KSPI juga mempertanyakan urgensi dan transparansi di balik proyek pengadaan mobil untuk Kopdes Merah Putih ini. Mereka mendesak agar pemerintah menjelaskan secara detail alasan di balik keputusan untuk mengimpor dari India, bukannya mengoptimalkan produk yang sudah ada dan diproduksi di Indonesia. “Apakah tidak ada produk pick-up lokal yang memenuhi spesifikasi untuk Kopdes? Atau adakah alasan lain yang tidak diungkap ke publik terkait kebijakan ini?” tambah Said Iqbal, menuntut kejelasan dari pihak penyelenggara proyek.

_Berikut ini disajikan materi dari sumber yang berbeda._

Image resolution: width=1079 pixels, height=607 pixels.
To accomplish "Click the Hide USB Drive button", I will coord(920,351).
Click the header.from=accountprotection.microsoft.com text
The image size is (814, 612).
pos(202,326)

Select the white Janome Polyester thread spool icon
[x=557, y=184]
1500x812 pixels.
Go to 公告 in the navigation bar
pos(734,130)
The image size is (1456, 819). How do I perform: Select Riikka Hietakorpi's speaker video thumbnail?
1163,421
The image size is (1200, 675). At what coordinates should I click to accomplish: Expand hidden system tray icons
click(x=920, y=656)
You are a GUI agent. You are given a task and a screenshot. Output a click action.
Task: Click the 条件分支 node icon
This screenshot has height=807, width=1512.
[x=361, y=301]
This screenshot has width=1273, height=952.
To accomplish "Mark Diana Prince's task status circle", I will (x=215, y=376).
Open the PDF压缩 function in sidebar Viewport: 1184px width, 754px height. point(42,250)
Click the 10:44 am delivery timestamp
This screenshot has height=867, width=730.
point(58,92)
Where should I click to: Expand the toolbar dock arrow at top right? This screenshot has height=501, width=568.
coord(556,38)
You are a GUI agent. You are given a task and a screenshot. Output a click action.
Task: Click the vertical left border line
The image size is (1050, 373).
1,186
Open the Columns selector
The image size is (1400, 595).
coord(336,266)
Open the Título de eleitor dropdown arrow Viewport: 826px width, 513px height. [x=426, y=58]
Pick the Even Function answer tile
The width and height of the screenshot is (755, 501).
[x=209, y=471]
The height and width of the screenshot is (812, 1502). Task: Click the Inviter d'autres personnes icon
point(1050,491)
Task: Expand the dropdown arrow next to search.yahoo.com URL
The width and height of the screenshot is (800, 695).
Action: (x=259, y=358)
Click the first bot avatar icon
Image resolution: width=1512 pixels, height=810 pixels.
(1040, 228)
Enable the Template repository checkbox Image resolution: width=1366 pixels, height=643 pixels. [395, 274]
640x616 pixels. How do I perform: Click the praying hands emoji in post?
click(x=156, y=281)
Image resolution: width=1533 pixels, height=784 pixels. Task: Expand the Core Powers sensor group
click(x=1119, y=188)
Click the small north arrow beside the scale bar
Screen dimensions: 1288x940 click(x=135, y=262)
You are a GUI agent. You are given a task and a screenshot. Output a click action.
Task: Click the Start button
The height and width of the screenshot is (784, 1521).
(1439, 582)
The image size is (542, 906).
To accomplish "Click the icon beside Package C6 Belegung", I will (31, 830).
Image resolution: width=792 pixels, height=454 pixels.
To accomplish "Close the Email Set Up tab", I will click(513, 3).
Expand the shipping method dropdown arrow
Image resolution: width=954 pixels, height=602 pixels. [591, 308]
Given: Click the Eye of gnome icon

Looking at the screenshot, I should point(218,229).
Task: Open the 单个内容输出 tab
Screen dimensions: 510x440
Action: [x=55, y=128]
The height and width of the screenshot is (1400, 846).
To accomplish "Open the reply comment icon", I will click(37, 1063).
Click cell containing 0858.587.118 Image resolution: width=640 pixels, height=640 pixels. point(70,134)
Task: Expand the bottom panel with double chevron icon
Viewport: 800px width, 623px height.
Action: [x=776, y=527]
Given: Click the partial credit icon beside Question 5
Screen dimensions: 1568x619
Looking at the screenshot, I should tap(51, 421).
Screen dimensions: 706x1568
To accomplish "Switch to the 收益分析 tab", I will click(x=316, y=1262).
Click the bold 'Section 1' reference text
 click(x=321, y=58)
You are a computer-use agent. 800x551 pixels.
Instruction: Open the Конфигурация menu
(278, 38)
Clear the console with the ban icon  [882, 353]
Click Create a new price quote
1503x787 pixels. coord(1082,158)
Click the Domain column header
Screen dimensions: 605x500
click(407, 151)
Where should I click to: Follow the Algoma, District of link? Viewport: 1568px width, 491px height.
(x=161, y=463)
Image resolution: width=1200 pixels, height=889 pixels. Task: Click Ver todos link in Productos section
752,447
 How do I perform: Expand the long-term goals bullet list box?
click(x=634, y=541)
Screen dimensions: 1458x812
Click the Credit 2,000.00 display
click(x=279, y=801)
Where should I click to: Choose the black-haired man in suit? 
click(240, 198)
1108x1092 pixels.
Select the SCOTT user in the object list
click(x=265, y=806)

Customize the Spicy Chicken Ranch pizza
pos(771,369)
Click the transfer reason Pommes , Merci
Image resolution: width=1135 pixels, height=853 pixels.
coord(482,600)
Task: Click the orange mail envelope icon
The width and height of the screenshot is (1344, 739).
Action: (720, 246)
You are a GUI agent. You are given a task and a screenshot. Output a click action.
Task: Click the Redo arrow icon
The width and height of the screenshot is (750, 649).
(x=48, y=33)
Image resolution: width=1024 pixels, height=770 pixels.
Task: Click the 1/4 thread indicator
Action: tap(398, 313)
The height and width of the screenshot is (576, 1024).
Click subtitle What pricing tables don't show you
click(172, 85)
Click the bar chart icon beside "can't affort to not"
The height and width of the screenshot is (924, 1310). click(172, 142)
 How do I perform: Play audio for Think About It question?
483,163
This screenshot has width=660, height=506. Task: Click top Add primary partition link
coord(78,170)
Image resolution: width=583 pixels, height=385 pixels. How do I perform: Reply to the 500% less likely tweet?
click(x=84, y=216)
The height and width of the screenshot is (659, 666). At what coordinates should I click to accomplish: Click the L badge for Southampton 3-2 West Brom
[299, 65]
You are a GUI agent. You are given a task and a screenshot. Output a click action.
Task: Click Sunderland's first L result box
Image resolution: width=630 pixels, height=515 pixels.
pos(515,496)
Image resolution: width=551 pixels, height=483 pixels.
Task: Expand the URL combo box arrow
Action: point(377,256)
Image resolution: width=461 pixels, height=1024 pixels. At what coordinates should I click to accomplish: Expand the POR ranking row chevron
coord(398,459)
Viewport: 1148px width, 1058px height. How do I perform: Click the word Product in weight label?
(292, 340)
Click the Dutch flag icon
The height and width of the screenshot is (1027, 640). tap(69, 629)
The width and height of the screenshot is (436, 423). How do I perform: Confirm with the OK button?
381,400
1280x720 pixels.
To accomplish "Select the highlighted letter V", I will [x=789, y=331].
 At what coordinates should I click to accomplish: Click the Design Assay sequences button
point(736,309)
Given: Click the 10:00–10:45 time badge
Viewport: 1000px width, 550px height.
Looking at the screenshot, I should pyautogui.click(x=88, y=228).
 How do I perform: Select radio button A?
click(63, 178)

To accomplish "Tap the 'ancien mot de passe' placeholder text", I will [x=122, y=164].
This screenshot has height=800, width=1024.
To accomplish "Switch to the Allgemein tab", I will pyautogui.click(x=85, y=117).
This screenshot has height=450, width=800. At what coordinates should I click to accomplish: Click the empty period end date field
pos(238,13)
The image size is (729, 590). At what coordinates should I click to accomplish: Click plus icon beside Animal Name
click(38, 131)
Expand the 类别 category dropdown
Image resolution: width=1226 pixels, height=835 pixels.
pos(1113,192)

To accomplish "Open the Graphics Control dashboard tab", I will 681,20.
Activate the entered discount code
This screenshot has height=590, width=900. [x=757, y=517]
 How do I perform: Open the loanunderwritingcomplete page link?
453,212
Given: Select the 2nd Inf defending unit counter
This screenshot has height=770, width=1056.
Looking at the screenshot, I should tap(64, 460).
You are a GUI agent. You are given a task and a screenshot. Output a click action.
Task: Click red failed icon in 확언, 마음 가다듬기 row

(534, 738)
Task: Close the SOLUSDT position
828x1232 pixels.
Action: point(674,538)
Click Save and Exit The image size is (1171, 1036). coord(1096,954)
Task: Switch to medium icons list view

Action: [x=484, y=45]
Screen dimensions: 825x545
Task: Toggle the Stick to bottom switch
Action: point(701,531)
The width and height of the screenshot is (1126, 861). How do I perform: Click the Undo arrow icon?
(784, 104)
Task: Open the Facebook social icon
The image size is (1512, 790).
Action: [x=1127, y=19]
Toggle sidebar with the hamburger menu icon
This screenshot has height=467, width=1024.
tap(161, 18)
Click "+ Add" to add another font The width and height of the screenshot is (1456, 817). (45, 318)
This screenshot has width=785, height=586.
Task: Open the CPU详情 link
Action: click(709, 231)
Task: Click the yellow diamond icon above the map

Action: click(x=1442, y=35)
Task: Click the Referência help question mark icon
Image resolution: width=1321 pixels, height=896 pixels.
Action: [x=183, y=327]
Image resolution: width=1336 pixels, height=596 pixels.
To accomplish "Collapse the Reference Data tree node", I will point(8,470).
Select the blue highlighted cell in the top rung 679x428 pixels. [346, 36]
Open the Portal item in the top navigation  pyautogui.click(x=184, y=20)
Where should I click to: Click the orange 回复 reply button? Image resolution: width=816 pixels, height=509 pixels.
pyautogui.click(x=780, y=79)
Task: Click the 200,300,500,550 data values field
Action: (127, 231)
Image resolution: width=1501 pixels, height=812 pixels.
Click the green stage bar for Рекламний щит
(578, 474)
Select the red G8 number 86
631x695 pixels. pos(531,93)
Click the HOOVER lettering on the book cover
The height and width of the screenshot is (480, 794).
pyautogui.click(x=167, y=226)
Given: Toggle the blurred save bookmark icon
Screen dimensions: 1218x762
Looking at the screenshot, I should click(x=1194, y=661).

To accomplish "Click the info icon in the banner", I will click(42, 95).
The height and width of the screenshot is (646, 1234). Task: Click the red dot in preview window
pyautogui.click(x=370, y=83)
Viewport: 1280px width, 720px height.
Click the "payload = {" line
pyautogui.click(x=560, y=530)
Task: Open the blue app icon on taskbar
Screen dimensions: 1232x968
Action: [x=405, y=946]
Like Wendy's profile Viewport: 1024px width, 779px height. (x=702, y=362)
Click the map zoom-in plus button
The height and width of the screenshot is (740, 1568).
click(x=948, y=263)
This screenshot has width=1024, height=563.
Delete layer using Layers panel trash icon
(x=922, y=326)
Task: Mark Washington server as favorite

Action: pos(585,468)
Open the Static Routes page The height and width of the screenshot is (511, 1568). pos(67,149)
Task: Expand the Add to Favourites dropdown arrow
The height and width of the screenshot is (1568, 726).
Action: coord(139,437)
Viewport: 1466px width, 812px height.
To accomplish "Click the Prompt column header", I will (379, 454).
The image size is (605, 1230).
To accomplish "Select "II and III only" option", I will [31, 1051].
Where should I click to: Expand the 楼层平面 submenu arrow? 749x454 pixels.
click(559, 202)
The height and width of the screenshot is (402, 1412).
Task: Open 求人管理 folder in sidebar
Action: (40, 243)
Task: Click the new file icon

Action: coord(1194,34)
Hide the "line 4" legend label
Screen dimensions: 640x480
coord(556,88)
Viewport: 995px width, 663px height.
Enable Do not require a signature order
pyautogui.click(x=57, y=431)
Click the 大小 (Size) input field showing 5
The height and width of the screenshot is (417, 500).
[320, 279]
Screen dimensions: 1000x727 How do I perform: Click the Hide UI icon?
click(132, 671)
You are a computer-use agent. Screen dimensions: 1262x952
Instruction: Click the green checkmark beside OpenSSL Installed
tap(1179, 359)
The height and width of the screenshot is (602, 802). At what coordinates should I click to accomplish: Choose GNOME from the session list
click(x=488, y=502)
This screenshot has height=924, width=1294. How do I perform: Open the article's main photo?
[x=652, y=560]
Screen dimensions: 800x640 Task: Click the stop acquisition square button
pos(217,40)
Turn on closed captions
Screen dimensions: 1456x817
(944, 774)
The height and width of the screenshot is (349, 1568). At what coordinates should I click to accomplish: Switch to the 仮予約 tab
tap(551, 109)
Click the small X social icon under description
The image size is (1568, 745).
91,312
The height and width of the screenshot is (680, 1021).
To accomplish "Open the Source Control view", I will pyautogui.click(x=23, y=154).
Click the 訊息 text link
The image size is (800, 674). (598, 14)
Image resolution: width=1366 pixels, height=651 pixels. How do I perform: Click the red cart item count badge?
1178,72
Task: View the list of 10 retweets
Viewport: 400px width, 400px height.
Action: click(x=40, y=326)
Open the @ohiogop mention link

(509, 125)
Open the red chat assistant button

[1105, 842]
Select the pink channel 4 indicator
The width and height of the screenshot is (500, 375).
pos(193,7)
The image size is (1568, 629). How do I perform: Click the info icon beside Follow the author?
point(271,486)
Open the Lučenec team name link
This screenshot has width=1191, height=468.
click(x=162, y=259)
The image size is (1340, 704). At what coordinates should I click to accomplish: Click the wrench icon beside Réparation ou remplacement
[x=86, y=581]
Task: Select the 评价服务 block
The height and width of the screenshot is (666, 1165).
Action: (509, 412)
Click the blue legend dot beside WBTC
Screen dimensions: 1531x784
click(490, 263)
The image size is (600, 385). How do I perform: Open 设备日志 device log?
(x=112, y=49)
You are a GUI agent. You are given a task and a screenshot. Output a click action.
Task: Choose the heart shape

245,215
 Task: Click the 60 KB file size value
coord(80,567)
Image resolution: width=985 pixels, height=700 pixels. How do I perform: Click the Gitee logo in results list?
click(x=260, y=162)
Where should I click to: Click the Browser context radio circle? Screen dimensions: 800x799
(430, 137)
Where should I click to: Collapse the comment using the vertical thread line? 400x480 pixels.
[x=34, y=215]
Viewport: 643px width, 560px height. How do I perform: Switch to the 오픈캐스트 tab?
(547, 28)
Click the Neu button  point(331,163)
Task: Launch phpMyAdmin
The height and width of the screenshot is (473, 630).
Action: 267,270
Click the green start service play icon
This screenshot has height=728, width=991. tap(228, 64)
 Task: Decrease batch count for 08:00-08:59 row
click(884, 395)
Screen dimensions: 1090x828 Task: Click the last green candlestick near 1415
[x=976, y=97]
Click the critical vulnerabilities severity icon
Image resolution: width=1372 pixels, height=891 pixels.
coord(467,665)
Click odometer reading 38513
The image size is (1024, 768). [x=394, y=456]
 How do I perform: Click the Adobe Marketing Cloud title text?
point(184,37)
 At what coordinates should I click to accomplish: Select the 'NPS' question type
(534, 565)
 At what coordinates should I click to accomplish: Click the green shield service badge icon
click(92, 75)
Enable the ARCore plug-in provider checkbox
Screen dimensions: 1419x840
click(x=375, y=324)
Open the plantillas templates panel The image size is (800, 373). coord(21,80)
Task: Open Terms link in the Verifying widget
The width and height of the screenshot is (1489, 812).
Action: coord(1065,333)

Proyek pengadaan kendaraan untuk koperasi desa seharusnya menjadi momentum untuk mendorong pertumbuhan ekonomi di tingkat pedesaan sekaligus memberdayakan industri nasional. Dengan memilih jalur impor, pemerintah dinilai telah menyia-nyiakan kesempatan emas untuk menciptakan efek berganda bagi perekonomian domestik. Ini bukan kali pertama polemik impor kendaraan memicu reaksi keras serikat pekerja. Sebelumnya, pemerintah juga pernah menghadapi desakan serupa terkait kebijakan pengadaan barang dan jasa yang seharusnya mengutamakan produk dalam negeri demi peningkatan Tingkat Komponen Dalam Negeri (TKDN).

### Seruan untuk Kebijakan Pro-Industri dan Buruh Nasional

KSPI berharap pemerintah dapat mendengarkan aspirasi buruh dan pelaku industri lokal. Mereka menyerukan adanya kebijakan yang lebih proaktif dalam melindungi dan mengembangkan industri otomotif nasional, termasuk dengan memberikan insentif bagi produsen lokal dan memastikan prioritas penggunaan produk dalam negeri dalam setiap proyek pengadaan berskala besar. Langkah-langkah strategis diperlukan agar Indonesia tidak hanya menjadi pasar bagi produk impor, tetapi juga menjadi pemain utama dalam industri manufaktur global.

Said Iqbal menekankan bahwa perlindungan terhadap buruh lokal dan industri nasional merupakan investasi jangka panjang bagi kemandirian ekonomi bangsa. “Pemerintah harus mengambil sikap tegas. Batalkan impor ini dan cari solusi dengan melibatkan produsen lokal. Ini tentang keberpihakan kepada rakyat dan masa depan industri kita,” pungkasnya, menyerukan pentingnya sinergi antara kebijakan pemerintah, kebutuhan masyarakat, dan kapasitas industri dalam negeri demi mencapai pertumbuhan ekonomi yang inklusif dan berkelanjutan.